OPTIMIZE RESOURCE SCHEDULING IN MULTI-TENANT CLUSTERS AT SCALE

PhD Thesis Proposal Defence


Title: "OPTIMIZE RESOURCE SCHEDULING IN MULTI-TENANT CLUSTERS AT SCALE"

by

Mr. Qizhen WENG


Abstract:

With the rise in Cloud Computing over the past few decades, there has been a 
trend of employing large-scale shared clusters consisting of commodity machines 
to serve multiple user groups. Such multi-tenant clusters are usually highly 
heterogeneous, and their workloads are widely diverse.

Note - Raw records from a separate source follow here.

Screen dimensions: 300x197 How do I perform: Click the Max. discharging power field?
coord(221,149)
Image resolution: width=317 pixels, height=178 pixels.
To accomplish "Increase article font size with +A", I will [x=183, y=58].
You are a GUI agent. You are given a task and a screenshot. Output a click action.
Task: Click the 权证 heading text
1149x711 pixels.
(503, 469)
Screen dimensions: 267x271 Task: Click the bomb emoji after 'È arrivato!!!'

In this dissertation, we 
aim to improve the performance of workloads and reduce the operating costs of 
clusters by optimizing resource scheduling.

In clusters for online cloud services, long-running applications (LRAs), 
deployed in containers, are prevailing and of the highest priority. But placing 
LRA containers is known to be difficult; they often have sophisticated 
performance interactions (e.g., resource interferences and I/O dependencies) 
that are hard to be quantitatively evaluated by the existing constraint-based 
schedulers. Fortunately, we find that modern reinforcement learning (RL) 
techniques offer an appealing solution for LRA scheduling. We propose Metis, a 
general-purpose RL-based scheduler that learns to optimally place LRA 
containers and scales to production clusters with hierarchical learning 
techniques.

Shared clusters running diverse workloads of Machine Learning (ML) algorithms, 
on the other hand, are usually equipped with Graph Processing Units (GPUs) of 
different generations. However, the characteristics of such scenarios remain 
largely unexplored. We therefore present a comprehensive trace study of a 
typical ML-as-a-Service (MLaaS) cloud in the enterprise and discuss the 
scheduling opportunities and challenges with benchmarks and simulations. We not 
only show that GPU sharing and task recurrence can be leveraged to improve the 
cluster efficiency, but also reveal the presence of hard-toschedule tasks, the 
imbalance load across heterogeneous machines, the potential bottleneck on CPUs, 
and so forth, calling for further designs on resource scheduling.


Date:			Friday, 29 July 2022

Time:                  	4:00pm - 6:00pm

Zoom Meeting: 
https://hkust.zoom.us/j/91058544752?pwd=NkZhc3VUWC9hMVJPK3F5bjZmM3dtZz09

Committee Members:	Dr. Wei Wang (Supervisor)
 			Prof. Qian Zhang (Chairperson)
 			Prof. Kai Chen
 			Prof. Bo Li


**** ALL are Welcome ****